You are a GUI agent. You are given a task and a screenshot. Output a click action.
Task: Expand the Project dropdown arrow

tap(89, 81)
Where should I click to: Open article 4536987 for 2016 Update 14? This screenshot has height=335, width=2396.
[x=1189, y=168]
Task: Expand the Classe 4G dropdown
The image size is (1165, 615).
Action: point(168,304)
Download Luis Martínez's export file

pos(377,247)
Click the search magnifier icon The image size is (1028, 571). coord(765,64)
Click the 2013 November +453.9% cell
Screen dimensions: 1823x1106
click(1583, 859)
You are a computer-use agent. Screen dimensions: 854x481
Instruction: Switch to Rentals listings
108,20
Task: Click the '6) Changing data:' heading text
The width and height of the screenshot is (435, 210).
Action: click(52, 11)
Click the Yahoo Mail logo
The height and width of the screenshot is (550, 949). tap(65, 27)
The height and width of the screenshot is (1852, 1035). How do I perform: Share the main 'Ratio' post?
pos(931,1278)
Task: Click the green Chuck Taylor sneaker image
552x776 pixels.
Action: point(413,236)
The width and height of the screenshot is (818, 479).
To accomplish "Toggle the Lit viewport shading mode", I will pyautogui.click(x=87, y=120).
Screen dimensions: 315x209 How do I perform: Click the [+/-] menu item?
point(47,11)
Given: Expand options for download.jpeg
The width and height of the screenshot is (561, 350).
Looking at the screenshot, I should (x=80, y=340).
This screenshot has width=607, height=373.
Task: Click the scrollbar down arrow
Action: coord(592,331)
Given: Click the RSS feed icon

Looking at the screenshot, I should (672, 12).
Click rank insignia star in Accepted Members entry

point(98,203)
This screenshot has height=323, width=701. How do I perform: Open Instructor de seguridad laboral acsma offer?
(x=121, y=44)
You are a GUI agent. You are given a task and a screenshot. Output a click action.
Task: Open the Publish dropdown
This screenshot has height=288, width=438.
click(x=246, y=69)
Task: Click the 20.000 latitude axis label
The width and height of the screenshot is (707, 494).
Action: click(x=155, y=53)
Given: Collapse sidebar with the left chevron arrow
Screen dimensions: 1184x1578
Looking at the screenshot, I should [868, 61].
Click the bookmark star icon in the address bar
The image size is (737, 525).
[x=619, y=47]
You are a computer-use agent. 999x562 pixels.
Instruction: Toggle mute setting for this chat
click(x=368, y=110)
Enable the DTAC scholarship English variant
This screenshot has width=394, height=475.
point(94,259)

Problem to work on:
Convert every line of the records above into a JSON list of strings, one string per line, leaving out blank lines.

Task response:
[
  "You are a GUI agent. You are given a task and a screenshot. Output a click action.",
  "Task: Expand the Project dropdown arrow",
  "tap(89, 81)",
  "Where should I click to: Open article 4536987 for 2016 Update 14? This screenshot has height=335, width=2396.",
  "[x=1189, y=168]",
  "Task: Expand the Classe 4G dropdown",
  "The image size is (1165, 615).",
  "Action: point(168,304)",
  "Download Luis Martínez's export file",
  "pos(377,247)",
  "Click the search magnifier icon The image size is (1028, 571). coord(765,64)",
  "Click the 2013 November +453.9% cell",
  "Screen dimensions: 1823x1106",
  "click(1583, 859)",
  "You are a computer-use agent. Screen dimensions: 854x481",
  "Instruction: Switch to Rentals listings",
  "108,20",
  "Task: Click the '6) Changing data:' heading text",
  "The width and height of the screenshot is (435, 210).",
  "Action: click(52, 11)",
  "Click the Yahoo Mail logo",
  "The height and width of the screenshot is (550, 949). tap(65, 27)",
  "The height and width of the screenshot is (1852, 1035). How do I perform: Share the main 'Ratio' post?",
  "pos(931,1278)",
  "Task: Click the green Chuck Taylor sneaker image",
  "552x776 pixels.",
  "Action: point(413,236)",
  "The width and height of the screenshot is (818, 479).",
  "To accomplish \"Toggle the Lit viewport shading mode\", I will pyautogui.click(x=87, y=120).",
  "Screen dimensions: 315x209 How do I perform: Click the [+/-] menu item?",
  "point(47,11)",
  "Given: Expand options for download.jpeg",
  "The width and height of the screenshot is (561, 350).",
  "Looking at the screenshot, I should (x=80, y=340).",
  "This screenshot has width=607, height=373.",
  "Task: Click the scrollbar down arrow",
  "Action: coord(592,331)",
  "Given: Click the RSS feed icon",
  "Looking at the screenshot, I should (672, 12).",
  "Click rank insignia star in Accepted Members entry",
  "point(98,203)",
  "This screenshot has height=323, width=701. How do I perform: Open Instructor de seguridad laboral acsma offer?",
  "(x=121, y=44)",
  "You are a GUI agent. You are given a task and a screenshot. Output a click action.",
  "Task: Open the Publish dropdown",
  "This screenshot has height=288, width=438.",
  "click(x=246, y=69)",
  "Task: Click the 20.000 latitude axis label",
  "The width and height of the screenshot is (707, 494).",
  "Action: click(x=155, y=53)",
  "Given: Collapse sidebar with the left chevron arrow",
  "Screen dimensions: 1184x1578",
  "Looking at the screenshot, I should [868, 61].",
  "Click the bookmark star icon in the address bar",
  "The image size is (737, 525).",
  "[x=619, y=47]",
  "You are a computer-use agent. 999x562 pixels.",
  "Instruction: Toggle mute setting for this chat",
  "click(x=368, y=110)",
  "Enable the DTAC scholarship English variant",
  "This screenshot has width=394, height=475.",
  "point(94,259)"
]